------ Supplied data ------
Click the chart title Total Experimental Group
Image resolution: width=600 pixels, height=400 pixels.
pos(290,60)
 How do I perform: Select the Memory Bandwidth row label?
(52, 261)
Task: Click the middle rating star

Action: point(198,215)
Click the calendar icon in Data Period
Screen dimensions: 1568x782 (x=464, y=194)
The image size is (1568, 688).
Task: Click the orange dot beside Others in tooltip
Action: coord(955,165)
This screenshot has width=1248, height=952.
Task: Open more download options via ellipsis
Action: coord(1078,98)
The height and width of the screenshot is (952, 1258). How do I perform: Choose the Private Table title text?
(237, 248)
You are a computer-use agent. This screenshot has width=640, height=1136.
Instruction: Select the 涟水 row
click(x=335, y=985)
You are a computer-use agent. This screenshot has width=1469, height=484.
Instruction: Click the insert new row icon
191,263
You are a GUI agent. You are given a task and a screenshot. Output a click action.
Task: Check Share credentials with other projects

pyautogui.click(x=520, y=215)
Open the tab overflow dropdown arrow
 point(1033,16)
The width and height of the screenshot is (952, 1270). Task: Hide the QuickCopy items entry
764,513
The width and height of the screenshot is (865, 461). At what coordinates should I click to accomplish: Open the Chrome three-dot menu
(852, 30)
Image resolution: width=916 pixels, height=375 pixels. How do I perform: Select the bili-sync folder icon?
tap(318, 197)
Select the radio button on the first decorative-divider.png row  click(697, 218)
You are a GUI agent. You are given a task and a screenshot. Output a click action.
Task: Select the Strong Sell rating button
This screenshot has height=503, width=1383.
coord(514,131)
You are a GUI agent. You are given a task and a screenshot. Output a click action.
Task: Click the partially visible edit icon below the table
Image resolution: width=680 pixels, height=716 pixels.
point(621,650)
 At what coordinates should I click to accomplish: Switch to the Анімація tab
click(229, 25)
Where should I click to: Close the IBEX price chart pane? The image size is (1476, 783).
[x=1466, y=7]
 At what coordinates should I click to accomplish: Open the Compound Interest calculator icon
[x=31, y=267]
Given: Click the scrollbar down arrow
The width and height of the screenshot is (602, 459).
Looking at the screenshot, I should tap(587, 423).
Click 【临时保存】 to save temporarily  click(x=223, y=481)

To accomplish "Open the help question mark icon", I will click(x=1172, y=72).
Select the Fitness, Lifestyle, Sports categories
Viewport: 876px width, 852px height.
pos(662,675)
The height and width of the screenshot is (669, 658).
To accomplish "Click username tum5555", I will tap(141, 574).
------
## Try it
Each line of the listing must be transcribed precisely as it appears.

## Exercise result
Click the chart title Total Experimental Group
Image resolution: width=600 pixels, height=400 pixels.
pos(290,60)
 How do I perform: Select the Memory Bandwidth row label?
(52, 261)
Task: Click the middle rating star

Action: point(198,215)
Click the calendar icon in Data Period
Screen dimensions: 1568x782 (x=464, y=194)
The image size is (1568, 688).
Task: Click the orange dot beside Others in tooltip
Action: coord(955,165)
This screenshot has width=1248, height=952.
Task: Open more download options via ellipsis
Action: coord(1078,98)
The height and width of the screenshot is (952, 1258). How do I perform: Choose the Private Table title text?
(237, 248)
You are a computer-use agent. This screenshot has width=640, height=1136.
Instruction: Select the 涟水 row
click(x=335, y=985)
You are a computer-use agent. This screenshot has width=1469, height=484.
Instruction: Click the insert new row icon
191,263
You are a GUI agent. You are given a task and a screenshot. Output a click action.
Task: Check Share credentials with other projects

pyautogui.click(x=520, y=215)
Open the tab overflow dropdown arrow
 point(1033,16)
The width and height of the screenshot is (952, 1270). Task: Hide the QuickCopy items entry
764,513
The width and height of the screenshot is (865, 461). At what coordinates should I click to accomplish: Open the Chrome three-dot menu
(852, 30)
Image resolution: width=916 pixels, height=375 pixels. How do I perform: Select the bili-sync folder icon?
tap(318, 197)
Select the radio button on the first decorative-divider.png row  click(697, 218)
You are a GUI agent. You are given a task and a screenshot. Output a click action.
Task: Select the Strong Sell rating button
This screenshot has height=503, width=1383.
coord(514,131)
You are a GUI agent. You are given a task and a screenshot. Output a click action.
Task: Click the partially visible edit icon below the table
Image resolution: width=680 pixels, height=716 pixels.
point(621,650)
 At what coordinates should I click to accomplish: Switch to the Анімація tab
click(229, 25)
Where should I click to: Close the IBEX price chart pane? The image size is (1476, 783).
[x=1466, y=7]
 At what coordinates should I click to accomplish: Open the Compound Interest calculator icon
[x=31, y=267]
Given: Click the scrollbar down arrow
The width and height of the screenshot is (602, 459).
Looking at the screenshot, I should tap(587, 423).
Click 【临时保存】 to save temporarily  click(x=223, y=481)

To accomplish "Open the help question mark icon", I will click(x=1172, y=72).
Select the Fitness, Lifestyle, Sports categories
Viewport: 876px width, 852px height.
pos(662,675)
The height and width of the screenshot is (669, 658).
To accomplish "Click username tum5555", I will tap(141, 574).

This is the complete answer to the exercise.